Por José Antonio Dias Toffoli -
A maturidade institucional que se consolidou no Brasil já não admite experimentos ou dúvidas. Queremos um Estado presente e soluções para nossos problemas com o melhor custo-benefício. Nosso sistema penal, por exemplo, precisa se modernizar; seus problemas estruturais, serem corrigidos. Eles agravam o quadro de insegurança pública e demandam intervenções coordenadas e sistêmicas não de uma, mas de várias gestões.
A massa carcerária do país triplicou nos últimos 16 anos. É a terceira maior do mundo! O encarceramento tem cumprido seu propósito? Desprovido de recursos e carente de transparência, o sistema acaba por agravar problemas que deveria resolver.
Responsável por determinar prisões e acompanhar o cumprimento das penas, o Judiciário pouco conhece sobre as mais de 700 mil pessoas privadas de liberdade no país. Muitos chegam ao sistema carcerário sem documentação ou com documentação pouco confiável. Pouco se sabe também sobre os mais de 1,5 milhão de processos de execução penal em tramitação. Além do enorme passivo em meio físico, os sete sistemas informatizados criados por diferentes tribunais pouco dialogam entre si e sobrecarregam os atores da Justiça que os operam.

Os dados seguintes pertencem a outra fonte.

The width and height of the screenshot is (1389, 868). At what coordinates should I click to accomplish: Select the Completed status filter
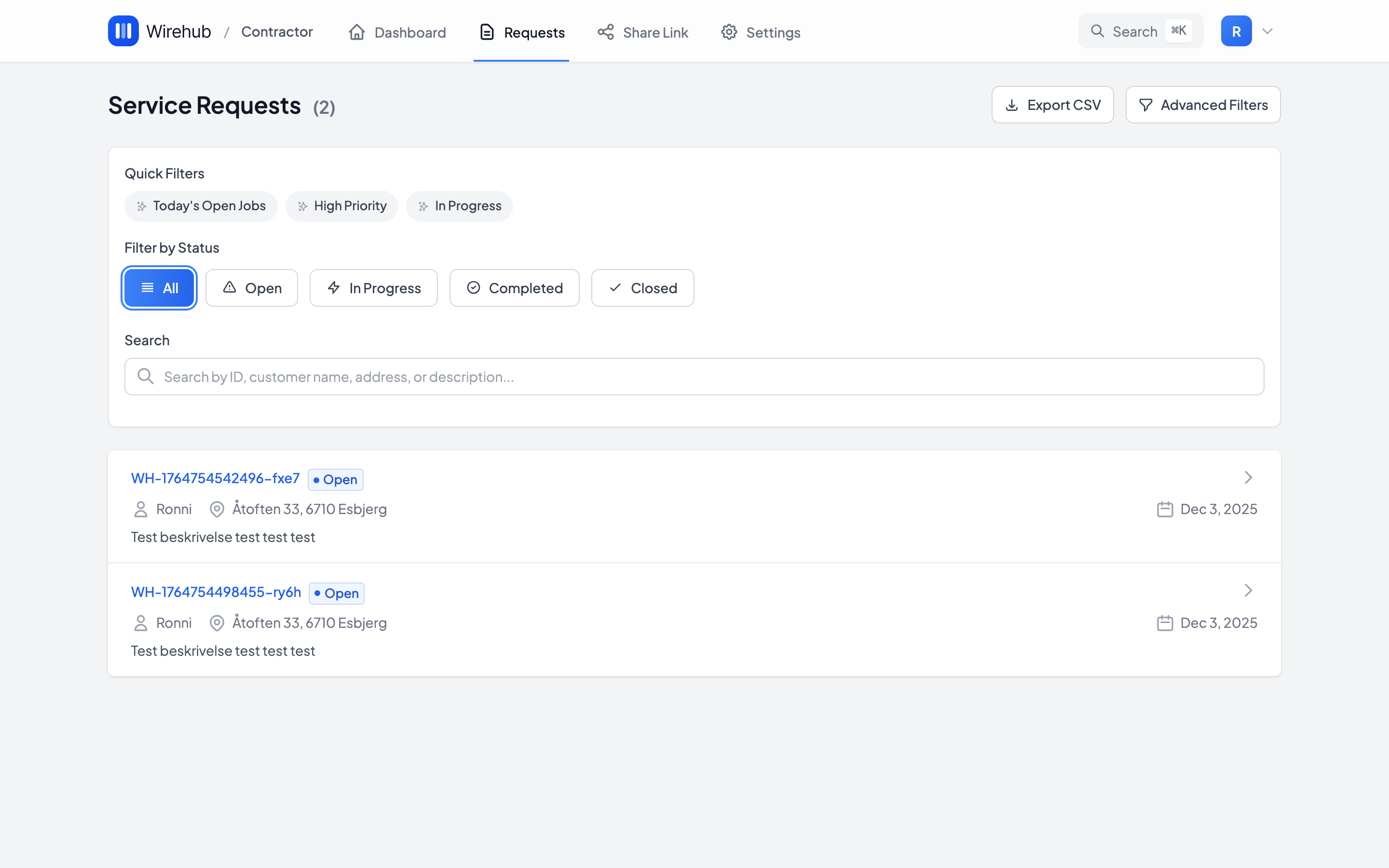click(x=514, y=288)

É justamente para garantir um salto na gestão desses processos que o Conselho Nacional de Justiça (CNJ) está investindo em expansão e constante melhoria do Sistema Eletrônico de Execução Unificada(SEEU), que padroniza o controle informatizado da execução penal.
Adotado como política nacional pelo CNJ em 2016, o SEEU já é realidade em oito unidades da federação com mais de 436 mil processos cadastrados e deve chegar a todo o país até o final do ano. Varas que operam o SEEU relatam o fim das pilhas de processos e do trabalho braçal, com melhoria da gestão de recursos e do controle do cumprimento das penas. Outras prioridades atuais do CNJ são garantir que todos os presos do país tenham identificação biométrica até julho de 2020 e articular estruturas permanentes para a emissão de documentos básicos.
Pesquisa recente junto a tribunais de Justiça constatou que ao menos nove estados não possuem levantamento da documentação civil das pessoas presas. Garantir esses documentos é uma medida fundamental não apenas para se conhecer a situação dos presos, mas para se facilitar sua reintegração social. Sem a documentação básica, o indivíduo não pode, por exemplo, tirar carteira de trabalho ou se matricular em um curso de formação.
A identificação biométrica, por seu turno, confere confiabilidade e segurança à gestão de dados sobre as pessoas privadas de liberdade. Esse controle deve facilitar, inclusive, a monitoração da reincidência, um dado, até hoje, impreciso no Brasil. Com a integração dos dados biométricos ao SEEU, será possível traçar o perfil da população carcerária de forma mais minuciosa, com vistas à elaboração de políticas públicas mais eficientes.
As ações descritas acima integram o programa Justiça Presente, que chega agora a todas as unidades da federação. O programa é resultado de acordo de cooperação inédito entre o CNJ e o Programa das Nações Unidas para o Desenvolvimento (Pnud), com o suporte dos recursos repassados pelo Ministério da Justiça e Segurança Pública.
O programa, estruturado em 18 iniciativas, leva em consideração todos os gargalos do ciclo penal e aposta no amplo envolvimento de atores do poder público e da sociedade civil. O intuito é fortalecer instituições e órgãos locais para garantir a adequação e a sustentabilidade das iniciativas, as quais são essenciais para a transformação da realidade penal a longo prazo.
O Judiciário está ciente de sua responsabilidade para reverter o estado de coisas inconstitucional das prisões brasileiras, tal qual apontado pelo Supremo Tribunal Federal em 2015 (ADPF 347 MC/DF). A oportunidade para avançarmos em ações concretas nos foi dada. Precisamos garantir que a justiça seja não apenas um valor almejado, mas um valor presente na realidade de todos os brasileiros.